How does separated trash stay sorted as it moves through the system? Beneath each inlet is a vertical shaft for temporary storage above a closed valve. Although the shafts for paper, glass and metal all lead to the same horizontal tube for transport, a control system sees to it that they take turns, with valves opening and high-pressure fans creating a vacuum to empty the shafts at regular intervals. Sorted waste is delivered to a reception facility, with separate containers for different waste fractions. The waste is compressed in sealed containers for transportation by lorry to another facility for recycling, burning, composting or disposal. Particles and odours are filtered out of the transport air before it is released.
This closed system eliminates the need for on-site or street-side rubbish storage, with inevitable problems from odours, vermin and hygienic risks. No one need come into contact with anyone else’s trash bags or bins.
Suitable for old and new neighbourhoods
Of course, it’s easiest for urban planners to include an automated waste handling system before construction begins. Underground transport frees precious space on the surface for other uses, improves hygiene and comfort for residents, and reduces noisy, polluting vehicle traffic in crowded areas.
But older neighbourhoods perhaps have the most to gain. Crooked, narrow streets may be charming, but they’re often highly impractical for lorry traffic and for placement of source separation containers. A waste transport system hidden underground can solve these problems.
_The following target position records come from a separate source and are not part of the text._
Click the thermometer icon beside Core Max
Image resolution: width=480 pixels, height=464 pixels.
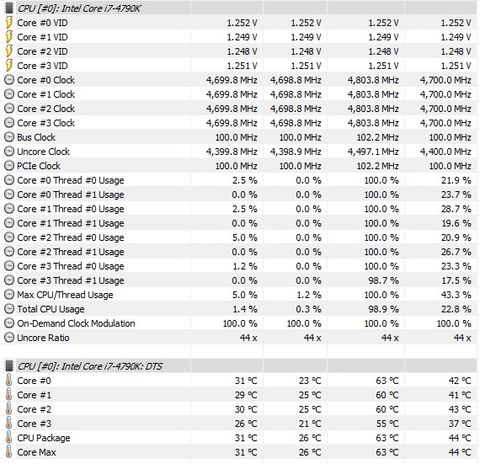pyautogui.click(x=9, y=452)
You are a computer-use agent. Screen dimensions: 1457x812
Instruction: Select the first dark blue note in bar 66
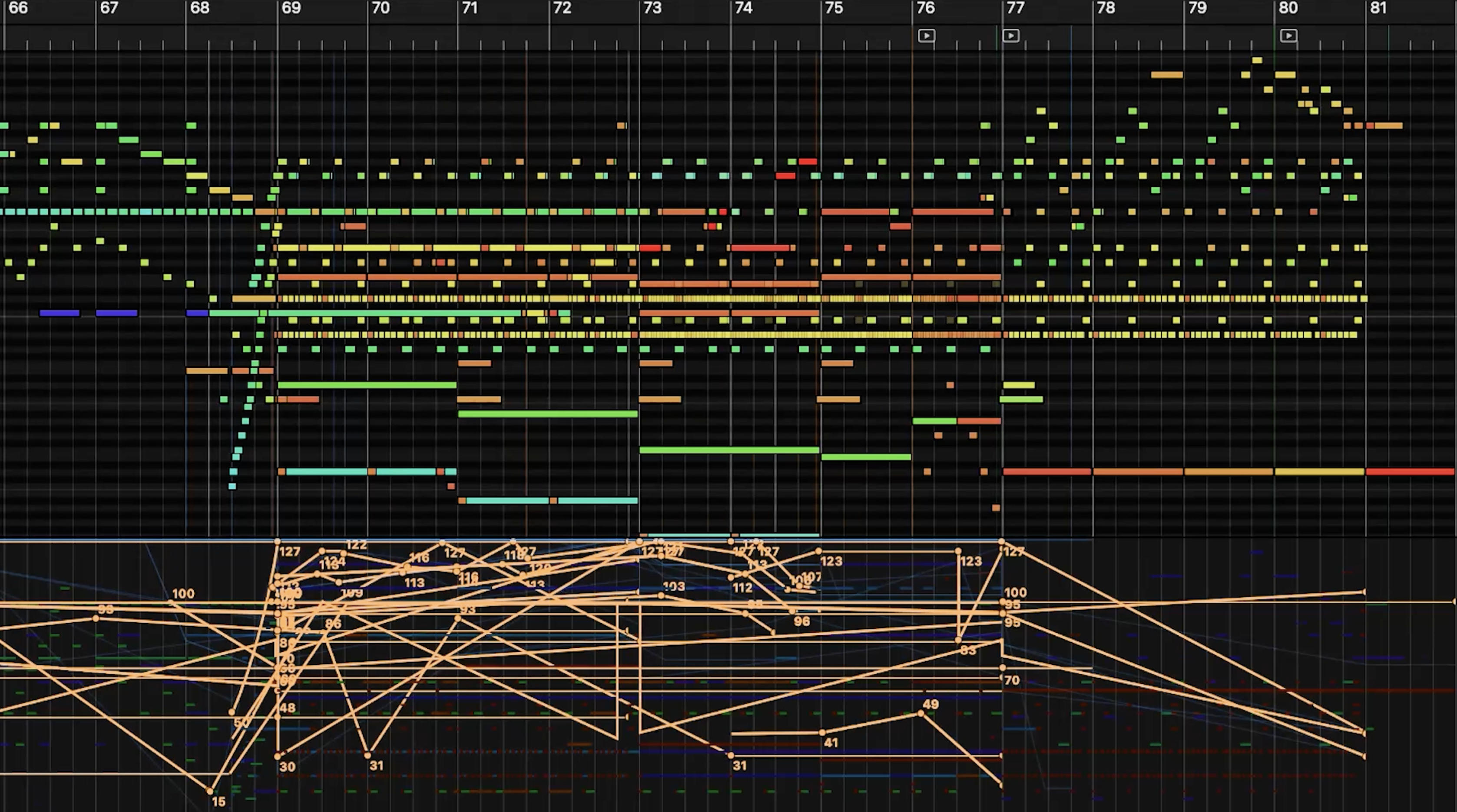click(60, 313)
In addition to stationary vacuum waste management systems, the principles can be applied in a variety of ways. Some examples:
Mobile systems: Waste bags are deposited into an inlet, indoors our outdoors, where they are temporarily stored in a sealed tank. These tanks are connected at docking points via a network of pipes. The docking points are placed for easy access by collection vehicles, for instance to avoid the need to drive into courtyards. The dimensions of the system are matched to pre-determined collection intervals. As with a stationary system, the waste is compacted and odours and particles are filtered from the transport air before release.
MaxiVac: This system is designed for handling, transportation and storage of food wastes. The primary market is large catering kitchens that are in use around the clock, for instance in airports, where there is a need to quickly dispose of large amounts of waste generated both on incoming planes and in restaurants. While details of the system may vary, certain characteristics are standard:
- Waste is deposited in inlets placed to serve various steps in the food preparation process. The most common approach is for trays to travel along a conveyor belt, with food waste automatically vacuumed up or manually deposited into the inlet.
- The inlets are connected to a waste storage room via a sealed pipe system. Waste is sucked into the pipes by vacuum pressure, transported to a separator and finally deposited in containers.
Other applications are found in offices and hospitals.